**** Provided text ****

PIMCO’s Dan Ivascyn spells out inflation risks
A so-called ‘head fake’ is one of the dangers posed by the trajectory of inflation in years ahead, says PIMCO’s Dan Ivascyn.
One of the biggest risks in equity markets is bond yields rising too significantly and too quickly, PIMCO chief investment officer Dan Ivascyn has warned.
The $2.2 trillion investment management firm is also watching for an inflation “head fake” that could roil markets later this year.
Inflationary pressures, meanwhile, will push Australia’s core CPI to a peak of 3 per cent, with the near-term risks skewed to the upside, Mr Ivascyn told the Morningstar Investment Conference on Thursday.
Likewise, inflation in the US would also peak around the 3 per cent mark, higher than PIMCO had initially anticipated.
But these pressures are transitory and butting against ongoing deflationary forces, which will see inflation taper off in later years, he predicted.
Despite having a “fairly constructive view” on the trajectory of inflation over the next couple of years, Mr Ivascyn warned of the risk of an inflation “head fake”, which he said could be “quite severe” later this year.
PIMCO sees the prospect of market volatility rising in the coming months due to the ‘head fake’ of investor fears of inflation risks rather than higher inflation itself.
“This is why we think it makes sense to be underweight interest rate exposure at this time,” he said.
“Despite a lot of the near-term concerns, you can still source this protection at a reasonable level. The same thinking applies to commodity markets and other areas where you can insulate your portfolio from these other tail inflationary-like scenarios.”
Over the short term, PIMCO sees three big inflation risks: the housing market, labour supply and inflation expectations.
On the housing side, the pressure would come from rents, Mr Ivascyn warned.
“When we look at the gap today between home prices, particularly in the US, versus rents, that gap is near the widest that it’s been historically. So this does bear watching. We’re in a situation now where across much of the world there are various moratoria in place in dealing with challenged renters or borrowers in the housing market.
“It will be very interesting to see what happens at the end of this year when those restrictions are lifted. Our base case is that rents are going to move higher.”
Another looming inflationary risk for PIMCO is labour supply. While Covid-19 pushed many workers out of the workforce, both in the US and most other regions in the world, PIMCO’S base case is that this labour supply pool will begin to now return to the workforce.

**** Record excerpts ****

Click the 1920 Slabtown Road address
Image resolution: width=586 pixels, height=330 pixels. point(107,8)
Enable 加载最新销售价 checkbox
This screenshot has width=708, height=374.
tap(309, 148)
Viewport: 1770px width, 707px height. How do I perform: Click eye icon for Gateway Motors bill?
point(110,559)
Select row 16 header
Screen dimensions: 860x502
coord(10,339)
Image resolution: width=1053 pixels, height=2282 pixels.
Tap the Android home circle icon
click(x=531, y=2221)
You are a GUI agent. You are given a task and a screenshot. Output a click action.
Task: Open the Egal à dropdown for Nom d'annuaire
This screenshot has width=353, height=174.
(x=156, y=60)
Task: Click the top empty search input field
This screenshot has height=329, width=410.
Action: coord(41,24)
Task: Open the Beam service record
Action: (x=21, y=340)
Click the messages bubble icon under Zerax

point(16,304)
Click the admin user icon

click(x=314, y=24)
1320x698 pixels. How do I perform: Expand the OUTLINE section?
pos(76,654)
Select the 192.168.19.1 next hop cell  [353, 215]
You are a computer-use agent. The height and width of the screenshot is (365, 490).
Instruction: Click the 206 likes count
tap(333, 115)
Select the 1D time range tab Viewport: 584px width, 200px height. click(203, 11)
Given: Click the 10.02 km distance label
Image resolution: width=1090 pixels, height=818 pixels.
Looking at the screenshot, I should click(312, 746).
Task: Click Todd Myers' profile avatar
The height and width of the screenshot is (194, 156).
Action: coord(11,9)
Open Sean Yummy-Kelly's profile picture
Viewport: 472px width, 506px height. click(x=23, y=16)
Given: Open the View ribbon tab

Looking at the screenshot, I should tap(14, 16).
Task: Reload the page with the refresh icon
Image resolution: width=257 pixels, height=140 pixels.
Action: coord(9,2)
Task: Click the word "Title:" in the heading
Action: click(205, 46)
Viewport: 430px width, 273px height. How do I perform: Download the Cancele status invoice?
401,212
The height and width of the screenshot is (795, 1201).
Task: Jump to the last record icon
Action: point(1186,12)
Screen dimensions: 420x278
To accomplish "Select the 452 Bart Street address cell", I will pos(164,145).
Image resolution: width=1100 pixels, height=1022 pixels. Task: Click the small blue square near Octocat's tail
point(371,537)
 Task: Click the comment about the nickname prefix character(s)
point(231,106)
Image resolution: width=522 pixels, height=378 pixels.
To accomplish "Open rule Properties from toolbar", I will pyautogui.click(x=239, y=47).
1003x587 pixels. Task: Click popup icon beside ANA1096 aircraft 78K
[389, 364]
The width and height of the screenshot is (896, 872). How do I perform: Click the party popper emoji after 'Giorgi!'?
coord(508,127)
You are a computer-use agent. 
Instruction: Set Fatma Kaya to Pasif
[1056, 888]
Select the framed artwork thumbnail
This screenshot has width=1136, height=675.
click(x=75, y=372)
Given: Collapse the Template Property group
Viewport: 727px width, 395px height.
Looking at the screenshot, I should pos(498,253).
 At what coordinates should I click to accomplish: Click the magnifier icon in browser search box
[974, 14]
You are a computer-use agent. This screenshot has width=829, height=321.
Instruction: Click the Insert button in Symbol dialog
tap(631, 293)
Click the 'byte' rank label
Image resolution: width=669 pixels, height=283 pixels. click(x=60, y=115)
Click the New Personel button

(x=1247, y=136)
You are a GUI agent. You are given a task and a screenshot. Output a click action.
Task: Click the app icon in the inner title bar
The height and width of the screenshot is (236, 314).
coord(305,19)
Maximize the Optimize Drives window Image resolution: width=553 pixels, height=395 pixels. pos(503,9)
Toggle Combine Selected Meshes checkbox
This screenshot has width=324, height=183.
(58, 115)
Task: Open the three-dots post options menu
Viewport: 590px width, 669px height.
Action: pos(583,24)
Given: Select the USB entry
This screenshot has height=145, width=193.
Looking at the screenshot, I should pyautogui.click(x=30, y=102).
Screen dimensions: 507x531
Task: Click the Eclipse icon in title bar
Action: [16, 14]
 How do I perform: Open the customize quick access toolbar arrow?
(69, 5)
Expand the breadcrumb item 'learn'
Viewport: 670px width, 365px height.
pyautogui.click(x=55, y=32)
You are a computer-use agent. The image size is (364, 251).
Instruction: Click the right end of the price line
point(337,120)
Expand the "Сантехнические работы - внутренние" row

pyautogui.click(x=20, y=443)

****

(What is required): Pick up the article on Dan Ivascyn's inflation warnings at the point where it stops, and write what comes next. The rows have no connection to the article on PIMCO's inflation outlook.

(Your response):
“If we don’t see some of this labour force begin to return over the next few months we’ll become a bit more negative in terms of the overall thinking around inflation as well,” Mr Ivascyn said.
The investment management firm is also closely watching inflation expectations.
“We’ve had multiple decades now of inflation surprising to the downside. This is the first case study we’re going to have around inflation expectations and the degree in which short-term inflationary pressures … begin to get embedded into longer-term inflationary expectations.
“We believe it will take a much more sustained period of inflationary pressures to drive these expectations higher but again this is somewhat untested and will be an area of focus, not only for PIMCO, but for central bank policymakers as well.”
PIMCO is less concerned with short-term inflationary pressures as seen in used car sales and semiconductor chips but Mr Ivascyn cautioned on the need to source inflation protection within fixed income markets.
Unlike others, the investment manager is also not so concerned about booming housing markets around the globe.
“One particular area of the market that we continue to like relates to housing-related investments.
“When you look at the housing market today and contrast it with the market 10 -15 years ago, you have a market that has been significantly impacted by post-global financial crisis regulation. These home prices are going up in an environment where credit extension remains quite rational.”
Other areas of the market the investment manager likes are emerging markets, less liquid private segments, and global banks.